EXERCISE AIM: Repeat word for word the line with "You are a computer-use agent. The image size is (1280, 768)." and every line after it until the records below run out.

DATA FOR PROCESSING:
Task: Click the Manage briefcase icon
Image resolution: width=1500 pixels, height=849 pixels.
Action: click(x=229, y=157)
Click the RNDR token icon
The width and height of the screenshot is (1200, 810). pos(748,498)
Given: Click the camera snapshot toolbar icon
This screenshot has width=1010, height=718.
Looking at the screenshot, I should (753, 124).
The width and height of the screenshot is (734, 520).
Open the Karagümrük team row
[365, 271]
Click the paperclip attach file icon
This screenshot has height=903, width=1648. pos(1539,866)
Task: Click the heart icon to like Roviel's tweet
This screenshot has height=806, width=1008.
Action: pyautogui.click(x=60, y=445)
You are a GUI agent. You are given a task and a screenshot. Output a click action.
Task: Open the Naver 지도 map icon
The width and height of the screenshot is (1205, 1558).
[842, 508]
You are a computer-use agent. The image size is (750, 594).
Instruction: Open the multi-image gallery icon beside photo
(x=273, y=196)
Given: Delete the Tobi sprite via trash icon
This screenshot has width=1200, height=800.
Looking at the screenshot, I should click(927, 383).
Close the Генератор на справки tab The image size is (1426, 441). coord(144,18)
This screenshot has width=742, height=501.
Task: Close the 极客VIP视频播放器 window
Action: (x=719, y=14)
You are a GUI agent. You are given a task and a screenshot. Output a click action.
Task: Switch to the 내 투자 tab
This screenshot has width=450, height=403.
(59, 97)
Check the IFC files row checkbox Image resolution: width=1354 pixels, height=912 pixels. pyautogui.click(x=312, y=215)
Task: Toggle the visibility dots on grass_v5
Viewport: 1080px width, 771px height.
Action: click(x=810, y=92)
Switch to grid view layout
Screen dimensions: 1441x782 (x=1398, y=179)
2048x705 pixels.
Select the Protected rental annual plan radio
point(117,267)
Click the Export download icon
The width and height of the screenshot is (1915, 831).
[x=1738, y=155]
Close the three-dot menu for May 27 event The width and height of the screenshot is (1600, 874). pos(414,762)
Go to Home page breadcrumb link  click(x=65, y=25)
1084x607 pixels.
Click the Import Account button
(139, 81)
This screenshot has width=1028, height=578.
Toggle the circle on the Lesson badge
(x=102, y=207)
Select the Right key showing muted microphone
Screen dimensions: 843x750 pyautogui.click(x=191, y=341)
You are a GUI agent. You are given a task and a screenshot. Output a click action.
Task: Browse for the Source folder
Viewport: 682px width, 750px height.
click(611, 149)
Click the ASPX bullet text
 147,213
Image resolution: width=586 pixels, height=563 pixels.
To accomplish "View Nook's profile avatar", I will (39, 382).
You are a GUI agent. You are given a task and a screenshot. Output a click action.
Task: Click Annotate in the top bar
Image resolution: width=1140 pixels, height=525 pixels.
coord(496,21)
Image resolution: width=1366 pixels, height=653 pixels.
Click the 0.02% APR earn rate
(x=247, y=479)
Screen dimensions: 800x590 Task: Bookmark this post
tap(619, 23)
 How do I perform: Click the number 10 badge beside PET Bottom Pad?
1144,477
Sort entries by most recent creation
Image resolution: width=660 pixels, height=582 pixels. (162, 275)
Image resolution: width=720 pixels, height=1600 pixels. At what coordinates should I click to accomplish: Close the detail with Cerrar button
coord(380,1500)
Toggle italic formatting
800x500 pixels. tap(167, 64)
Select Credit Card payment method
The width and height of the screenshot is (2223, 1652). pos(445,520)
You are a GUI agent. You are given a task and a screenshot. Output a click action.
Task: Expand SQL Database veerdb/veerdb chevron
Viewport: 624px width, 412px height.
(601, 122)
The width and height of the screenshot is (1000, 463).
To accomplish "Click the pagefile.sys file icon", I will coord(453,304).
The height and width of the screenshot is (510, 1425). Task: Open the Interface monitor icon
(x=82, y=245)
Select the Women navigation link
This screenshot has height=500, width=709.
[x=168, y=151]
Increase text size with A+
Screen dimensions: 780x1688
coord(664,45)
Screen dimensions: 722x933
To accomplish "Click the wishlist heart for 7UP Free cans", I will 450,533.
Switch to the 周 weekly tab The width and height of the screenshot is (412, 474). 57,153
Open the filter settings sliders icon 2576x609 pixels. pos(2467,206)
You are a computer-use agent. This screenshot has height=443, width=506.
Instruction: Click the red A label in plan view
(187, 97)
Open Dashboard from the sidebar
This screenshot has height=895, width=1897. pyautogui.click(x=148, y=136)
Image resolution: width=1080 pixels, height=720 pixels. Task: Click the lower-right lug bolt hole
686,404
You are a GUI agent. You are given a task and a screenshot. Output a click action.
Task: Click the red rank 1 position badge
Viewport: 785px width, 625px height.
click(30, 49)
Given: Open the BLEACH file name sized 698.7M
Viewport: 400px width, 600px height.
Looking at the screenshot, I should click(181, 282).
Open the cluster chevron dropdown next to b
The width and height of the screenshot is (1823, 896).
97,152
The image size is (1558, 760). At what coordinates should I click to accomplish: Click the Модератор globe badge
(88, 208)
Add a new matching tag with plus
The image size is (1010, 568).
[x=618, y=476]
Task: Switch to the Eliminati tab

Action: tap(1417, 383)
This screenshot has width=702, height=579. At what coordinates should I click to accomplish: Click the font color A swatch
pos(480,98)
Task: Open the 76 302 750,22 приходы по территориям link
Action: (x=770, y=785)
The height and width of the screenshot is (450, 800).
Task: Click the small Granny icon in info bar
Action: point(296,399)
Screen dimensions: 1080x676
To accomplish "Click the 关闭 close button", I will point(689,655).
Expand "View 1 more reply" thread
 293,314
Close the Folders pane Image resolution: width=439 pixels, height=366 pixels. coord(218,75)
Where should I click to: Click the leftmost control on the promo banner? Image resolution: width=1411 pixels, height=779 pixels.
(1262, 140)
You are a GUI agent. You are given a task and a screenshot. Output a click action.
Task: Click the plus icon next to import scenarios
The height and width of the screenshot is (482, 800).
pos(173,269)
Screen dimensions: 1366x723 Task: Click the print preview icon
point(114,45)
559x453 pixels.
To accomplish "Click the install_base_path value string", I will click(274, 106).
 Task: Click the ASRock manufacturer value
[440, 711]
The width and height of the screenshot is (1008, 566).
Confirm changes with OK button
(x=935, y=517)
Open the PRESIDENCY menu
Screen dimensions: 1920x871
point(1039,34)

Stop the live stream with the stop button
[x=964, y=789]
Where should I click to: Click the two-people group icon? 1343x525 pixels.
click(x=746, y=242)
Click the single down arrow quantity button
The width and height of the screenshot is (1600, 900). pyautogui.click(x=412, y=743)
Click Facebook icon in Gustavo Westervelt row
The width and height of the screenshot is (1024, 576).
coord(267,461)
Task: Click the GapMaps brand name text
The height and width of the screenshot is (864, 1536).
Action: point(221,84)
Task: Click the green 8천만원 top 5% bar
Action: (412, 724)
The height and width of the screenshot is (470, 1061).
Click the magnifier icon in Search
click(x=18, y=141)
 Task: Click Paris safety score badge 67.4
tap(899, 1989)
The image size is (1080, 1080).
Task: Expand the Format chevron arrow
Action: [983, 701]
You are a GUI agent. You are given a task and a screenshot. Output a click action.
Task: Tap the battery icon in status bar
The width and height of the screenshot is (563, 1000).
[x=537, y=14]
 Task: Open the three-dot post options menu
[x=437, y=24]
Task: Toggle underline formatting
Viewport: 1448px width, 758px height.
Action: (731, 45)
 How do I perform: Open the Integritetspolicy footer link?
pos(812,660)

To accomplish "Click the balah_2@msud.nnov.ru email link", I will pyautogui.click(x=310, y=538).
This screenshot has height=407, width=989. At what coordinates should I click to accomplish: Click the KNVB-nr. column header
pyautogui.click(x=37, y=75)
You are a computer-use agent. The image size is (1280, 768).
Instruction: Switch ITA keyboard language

RESPONSE BELOW:
You are a computer-use agent. The image size is (1280, 768).
Instruction: Switch ITA keyboard language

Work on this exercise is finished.